Unnamed: 0,Test,English,Gender,Participant,Dominance,Delta_mean,Delta_std,Delta_ptp,Delta_var,Delta_minim,...,Gamma_std,Gamma_ptp,Gamma_var,Gamma_minim,Gamma_maxim,Gamma_argminim,Gamma_argmaxim,Gamma_rms,Gamma_skewness,Gamma_kurtosis
0,LHC,Yes,Female,101.0,Dominant,0.000000,0.000000,0.000000,0.000000,0.000000,...,0.000000,0.000000,0.000000,0.000000,0.000000,0.0,0.0,0.000000,0.000000,-3.000000
1,LHC,Yes,Male,102.0,Dominant,0.526442,0.294538,1.336331,0.086752,0.000000,...,0.424252,1.609542,0.179990,-0.325524,1.284018,46.0,50.0,0.589387,0.181548,-1.023259
2,RHS,Yes,Male,103.0,NonDominant,0.340579,0.413665,1.775144,0.171119,-0.550673,...,0.463500,1.632933,0.214832,-0.614941,1.017991,35.0,108.0,0.638468,-0.662233,-1.064268
3,RHS,Yes,Male,139.0,Dominant,0.933517,0.513017,1.899951,0.263186,-0.091274,...,0.397164,1.218180,0.157739,-0.067039,1.151140,19.0,41.0,0.682415,-0.174877,-1.284745
4,LHC,Yes,Male,106.0,NonDominant,0.567189,0.504123,2.265507,0.254140,-0.570804,...,0.630338,1.762350,0.397326,-0.568534,1.193816,47.0,91.0,0.761039,-0.310182,-1.689339
...,...,...,...,...,...,...,...,...,...,...,...,...,...,...,...,...,...,...,...,...,...

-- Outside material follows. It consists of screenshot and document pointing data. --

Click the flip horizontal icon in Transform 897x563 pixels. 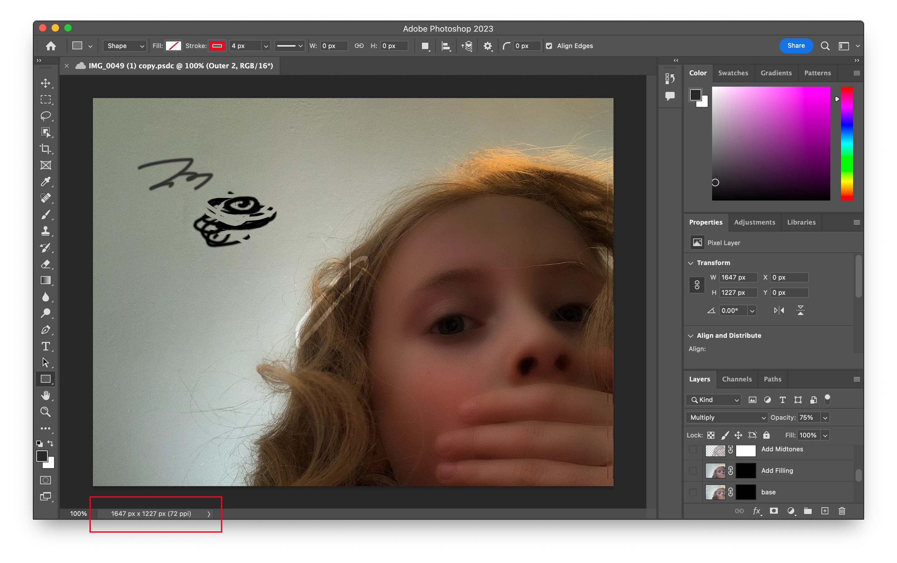779,310
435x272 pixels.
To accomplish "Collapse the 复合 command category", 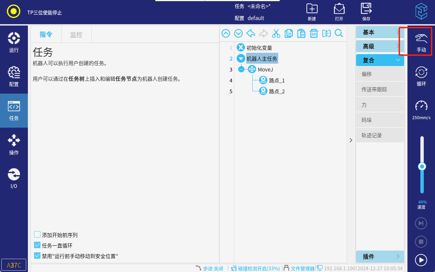I will (380, 60).
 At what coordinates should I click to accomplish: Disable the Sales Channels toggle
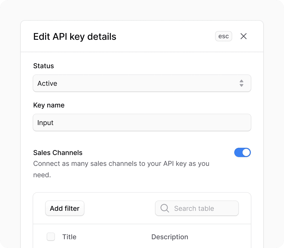click(243, 152)
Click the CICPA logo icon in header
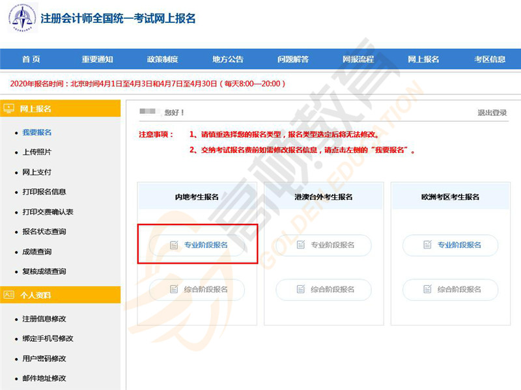This screenshot has height=390, width=521. click(x=22, y=18)
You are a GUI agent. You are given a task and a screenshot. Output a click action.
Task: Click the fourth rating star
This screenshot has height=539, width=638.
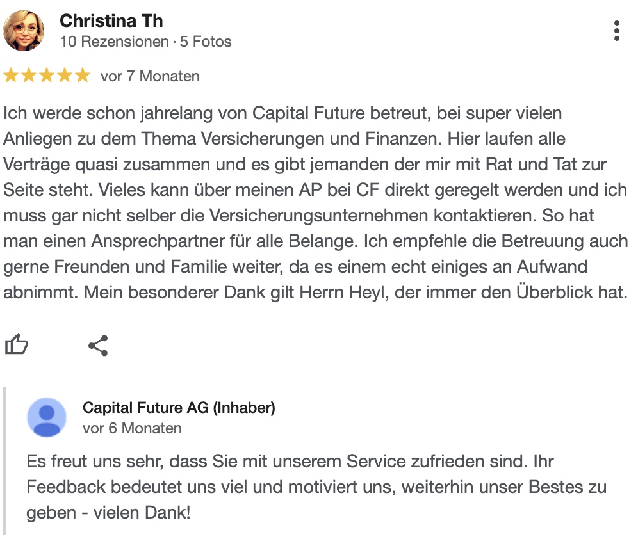coord(65,75)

360,RHS,Yes,Male,322.0,NonDominant,0.582510,0.434822,1.406913,0.189070,0.000000,...,0.339918,1.001319,0.115544,0.000000,1.001319,18.0,14.0,0.673433,-0.633925,-0.811194
361,RHS,No,Female,323.0,Dominant,0.504330,0.501552,1.719051,0.251554,-0.540604,...,0.473516,1.444715,0.224217,-0.550697,0.894018,14.0,31.0,0.494641,0.231307,-1.265068
362,RHS,Yes,Female,324.0,NonDominant,0.204568,0.381588,1.164488,0.145609,-0.190121,...,0.247382,0.789973,0.061198,-0.507092,0.282881,8.0,19.0,0.269017,0.040762,-1.022177
363,RHS,Yes,Female,325.0,Dominant,0.472270,0.334002,0.989795,0.111557,0.000000,...,0.216456,0.577910,0.046853,0.000000,0.577910,0.0,17.0,0.331766,0.118204,-1.506182


In [18]:
# save the dataframe in a csv file
final_df.to_csv("final_df.csv")

The final dataset has 365 rows and 60 columns.